▶ [Extract provided]
::::::::::

American professor (born 1947)

Thomas A. Kochan (born September 28, 1947) is a professor of industrial relations, work and employment. He is the George Maverick Bunker Professor of Management at the MIT Sloan School of Management, where he has been a faculty member since 1980.

He is author of the books Restoring the American Dream: A Working Families' Agenda for America and Shaping the Future of Work.

In 2010, Kochan led the formation of the Employment Policy Research Network (EPRN), an online think tank on the subject of employment, a project of the Labor and Employment Relations Association, supported by the Rockefeller and Russell Sage foundations. The EPRN web site launched in January 2011 with 100 researchers from 35 universities, including MIT, Harvard, California-Berkeley, Columbia, Cornell, Illinois, Michigan State, Pennsylvania State University and UCLA.

::::::::::

▶ [Provided data]

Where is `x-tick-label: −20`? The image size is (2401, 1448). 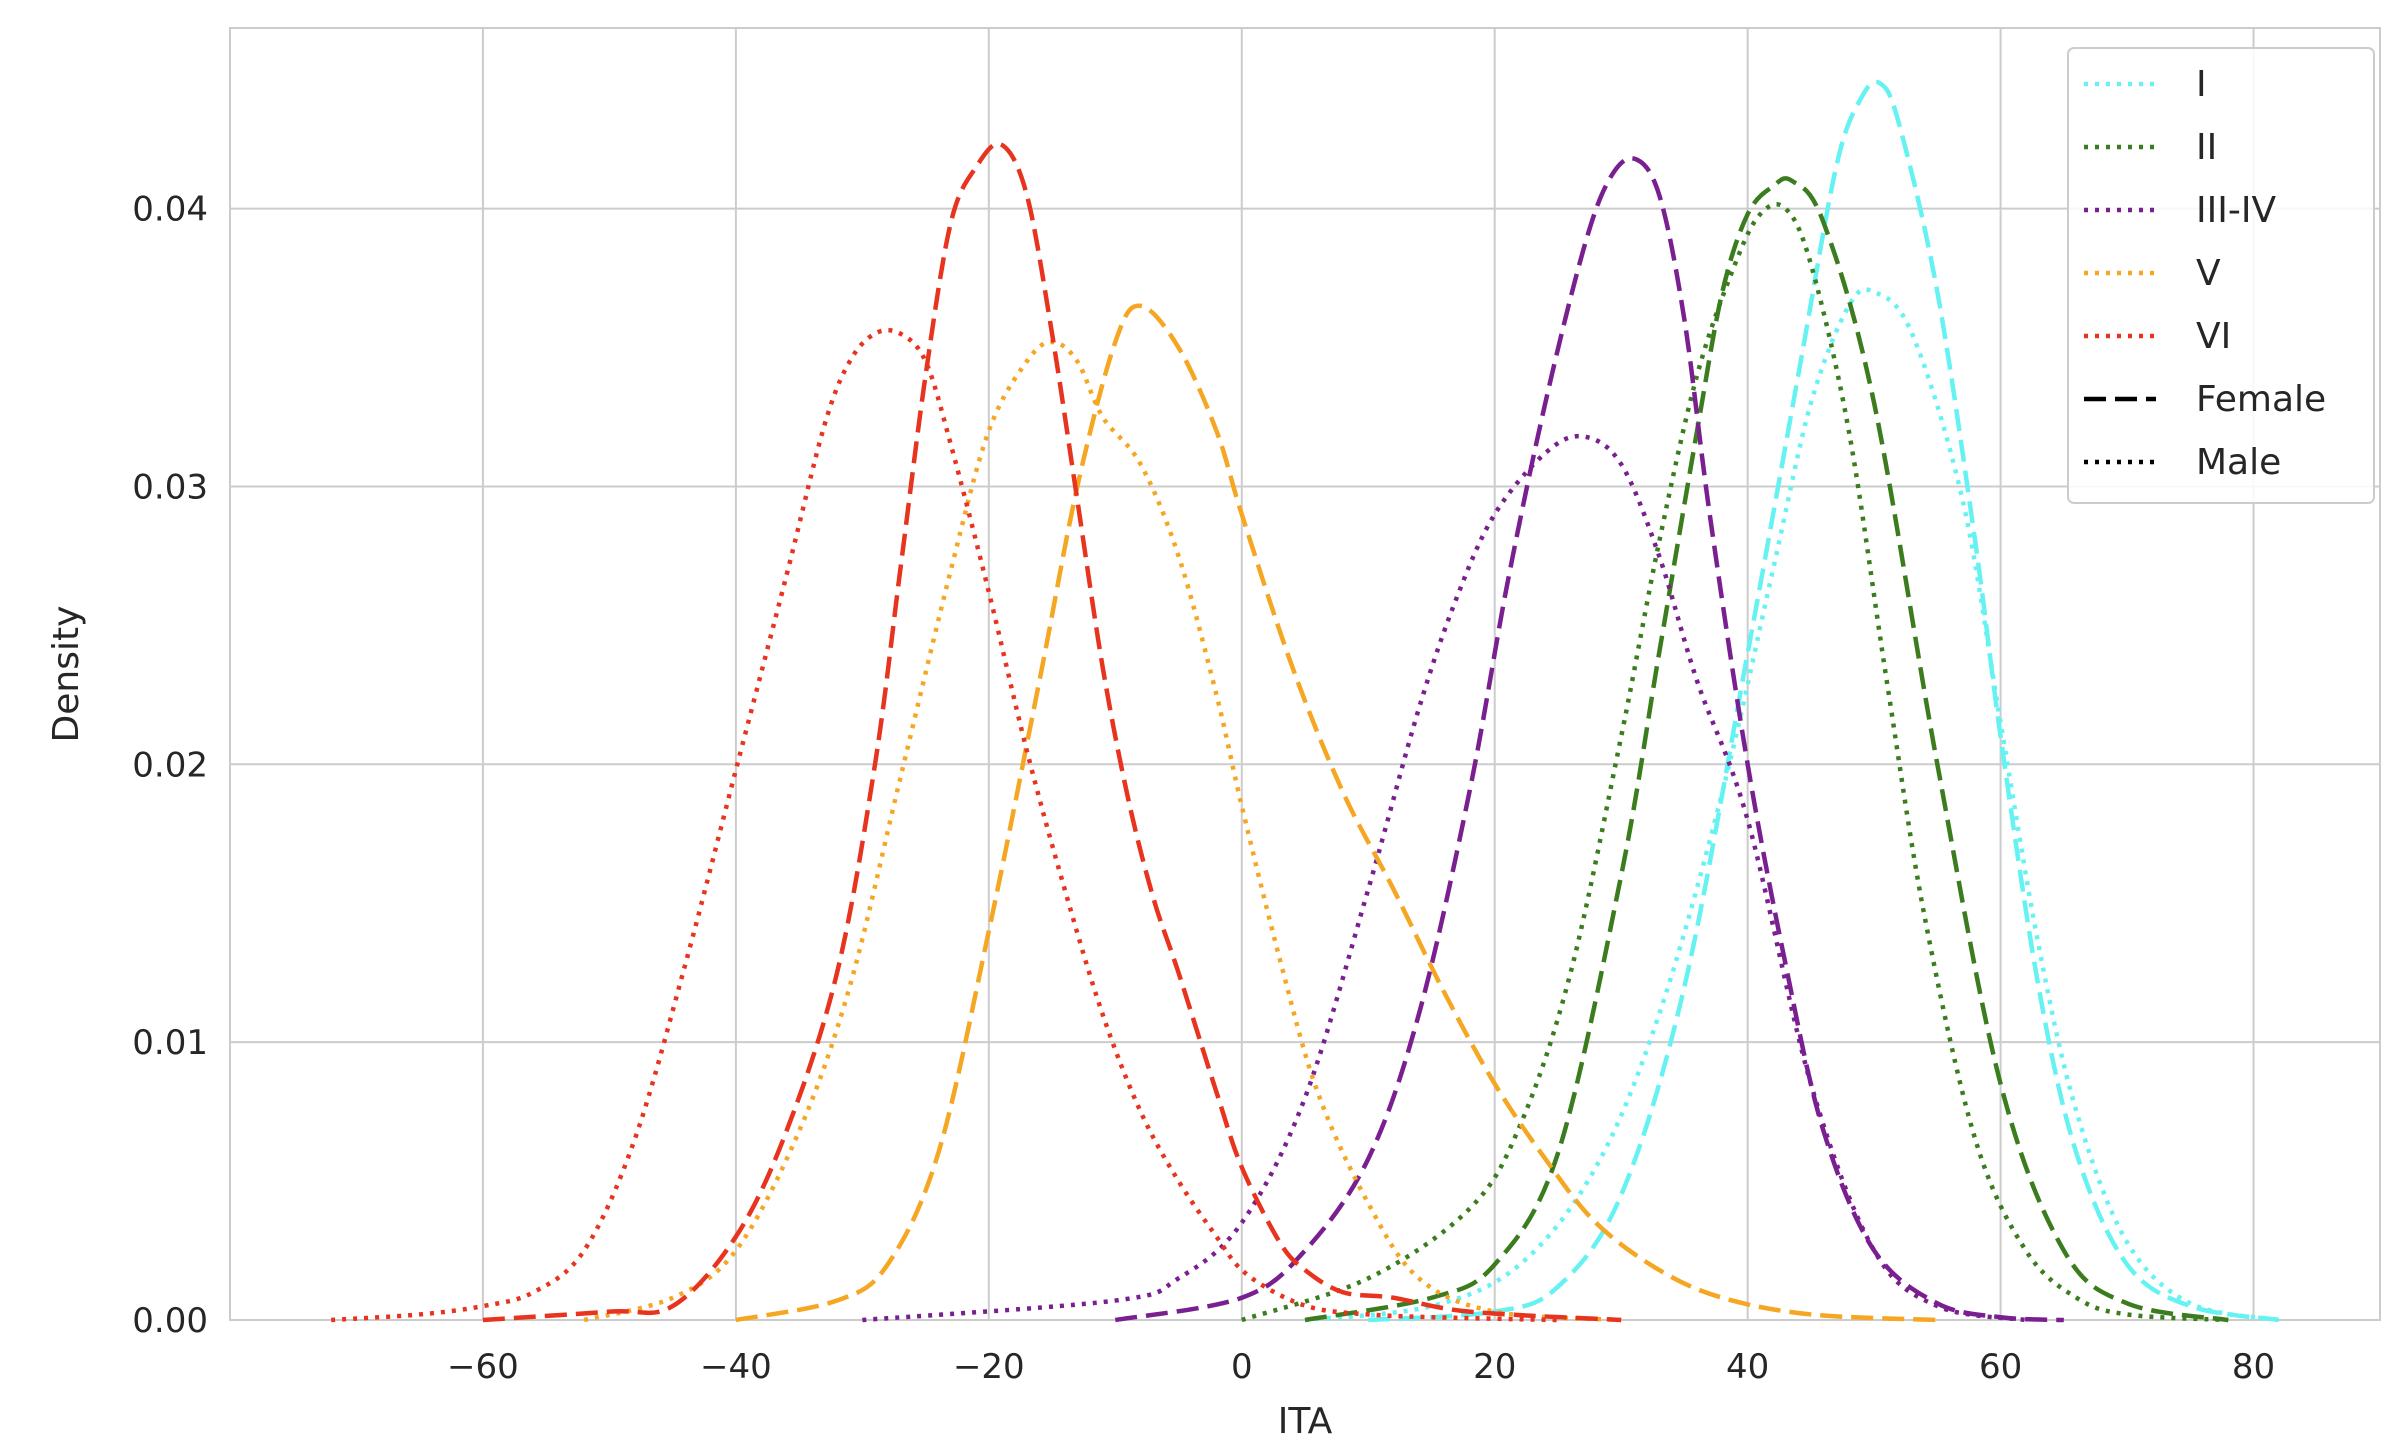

::::::::::

▶ [Using the information]
a – According to the Kochan profile, since what year has Kochan been a faculty member at the MIT Sloan School of Management?
b – Summarize the Kochan profile in two sentences.
c – Rewrite the Kochan profile from "In 2010, Kochan" up to and including "University and UCLA.", changing "think tank" to "research hub".

▶ [Solutions]
a – Since 1980.

b – Thomas A. Kochan, born September 28, 1947, is a professor of industrial relations, work and employment and the George Maverick Bunker Professor of Management at the MIT Sloan School of Management, where he has taught since 1980. He wrote Restoring the American Dream and Shaping the Future of Work, and in 2010 he led the formation of the Employment Policy Research Network, an online think tank on employment whose web site launched in January 2011 with 100 researchers from 35 universities.

c –
In 2010, Kochan led the formation of the Employment Policy Research Network (EPRN), an online research hub on the subject of employment, a project of the Labor and Employment Relations Association, supported by the Rockefeller and Russell Sage foundations. The EPRN web site launched in January 2011 with 100 researchers from 35 universities, including MIT, Harvard, California-Berkeley, Columbia, Cornell, Illinois, Michigan State, Pennsylvania State University and UCLA.